To nie jest udany czas dla siatkarzy Łuczniczki. W środę bydgoszczanie ulegli we własnej hali Lotosowi Trefl Gdańsk 0:3.
0:3 do z Asseco Resovią Rzeszów i taki sam wynik z Lotosem Trefl Gdańsk. Siatkarze Piotra Makowskiego w rozgrywkach PlusLigi nie potrafią nawiązać skutecznej walki z wyżej notowanymi przeciwnikami. W środę w żadnym z setów nie byli bliżej zwycięstwa i tylko w niektórych momentach nawiązywali skuteczną walkę z aktualnymi wicemistrzami Polski.
Co na to odpowiedział trener Piotr Makowski? – Zepsuliśmy mało zagrywek, bo tylko siedem, ale zabrakło też mocy w innych elementach. Lotos Trefl Gdańsk to jednak znacznie bardziej utytułowana drużyna, która reprezentuje nasz kraj w rozgrywkach Ligi Mistrzów, a nam trochę do ich klasy jeszcze brakuje. Poza tym mam od grudnia skład do dyspozycji taki, jaki mam i nic na to nie poradzimy – powiedział Makowski.

_ _ _ _

## Zadania do wykonania
#1 Oceń, czy poniższe stwierdzenia zgadzają się z cytowanym fragmentem. Przy każdym odpowiedz „tak” lub „nie” i przytocz rozstrzygające słowa z tekstu.
(a) Łuczniczka przegrała z Lotosem Trefl Gdańsk 0:3 na wyjeździe.
(b) Według trenera drużyna zepsuła tylko siedem zagrywek.
(c) Lotos Trefl Gdańsk występuje w Lidze Mistrzów.
#2 Odpowiedz krótko na pytania do cytowanego fragmentu.
(a) W jakim dniu tygodnia Łuczniczka zagrała z Lotosem Trefl Gdańsk?
(b) Kto prowadzi siatkarzy Łuczniczki?
(c) Od kiedy trener ma do dyspozycji obecny skład?
#3 Przepisz z cytowanego fragmentu tekst od słów "To nie jest" aż do słów "poradzimy – powiedział Makowski." włącznie.

## Materiał źródłowy
_ _ _ _

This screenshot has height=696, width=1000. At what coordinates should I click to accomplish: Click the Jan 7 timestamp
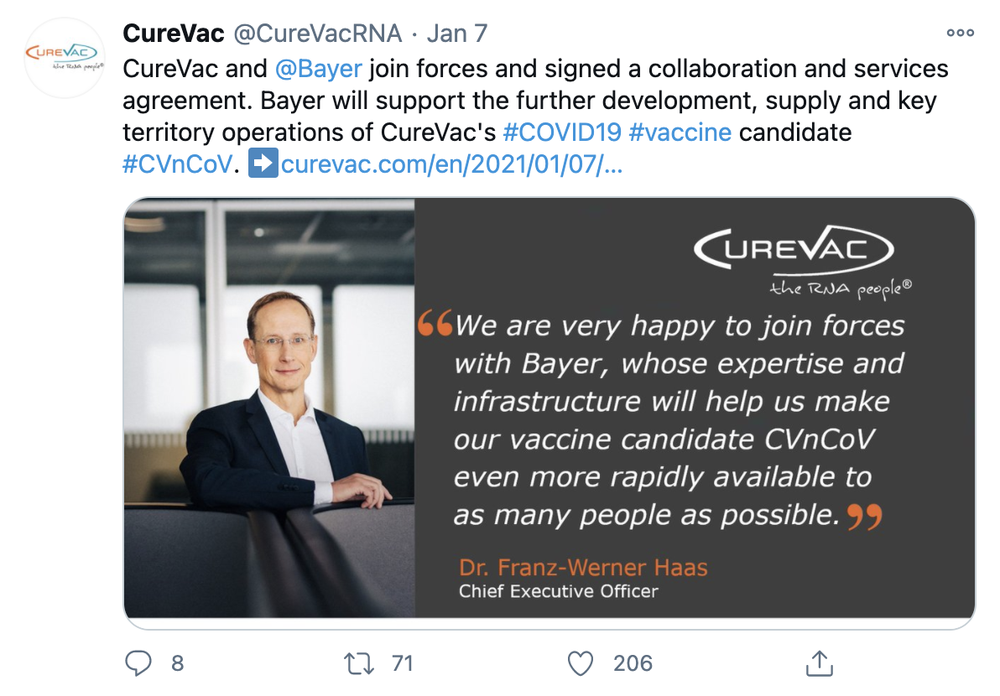(457, 33)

_ _ _ _

## Odpowiedzi do zadań
#1
(a) Nie: „W środę bydgoszczanie ulegli we własnej hali Lotosowi Trefl Gdańsk 0:3”.
(b) Tak: „Zepsuliśmy mało zagrywek, bo tylko siedem”.
(c) Tak: „reprezentuje nasz kraj w rozgrywkach Ligi Mistrzów”.

#2
(a) W środę.
(b) Piotr Makowski.
(c) Od grudnia.

#3
To nie jest udany czas dla siatkarzy Łuczniczki. W środę bydgoszczanie ulegli we własnej hali Lotosowi Trefl Gdańsk 0:3.
0:3 do z Asseco Resovią Rzeszów i taki sam wynik z Lotosem Trefl Gdańsk. Siatkarze Piotra Makowskiego w rozgrywkach PlusLigi nie potrafią nawiązać skutecznej walki z wyżej notowanymi przeciwnikami. W środę w żadnym z setów nie byli bliżej zwycięstwa i tylko w niektórych momentach nawiązywali skuteczną walkę z aktualnymi wicemistrzami Polski.
Co na to odpowiedział trener Piotr Makowski? – Zepsuliśmy mało zagrywek, bo tylko siedem, ale zabrakło też mocy w innych elementach. Lotos Trefl Gdańsk to jednak znacznie bardziej utytułowana drużyna, która reprezentuje nasz kraj w rozgrywkach Ligi Mistrzów, a nam trochę do ich klasy jeszcze brakuje. Poza tym mam od grudnia skład do dyspozycji taki, jaki mam i nic na to nie poradzimy – powiedział Makowski.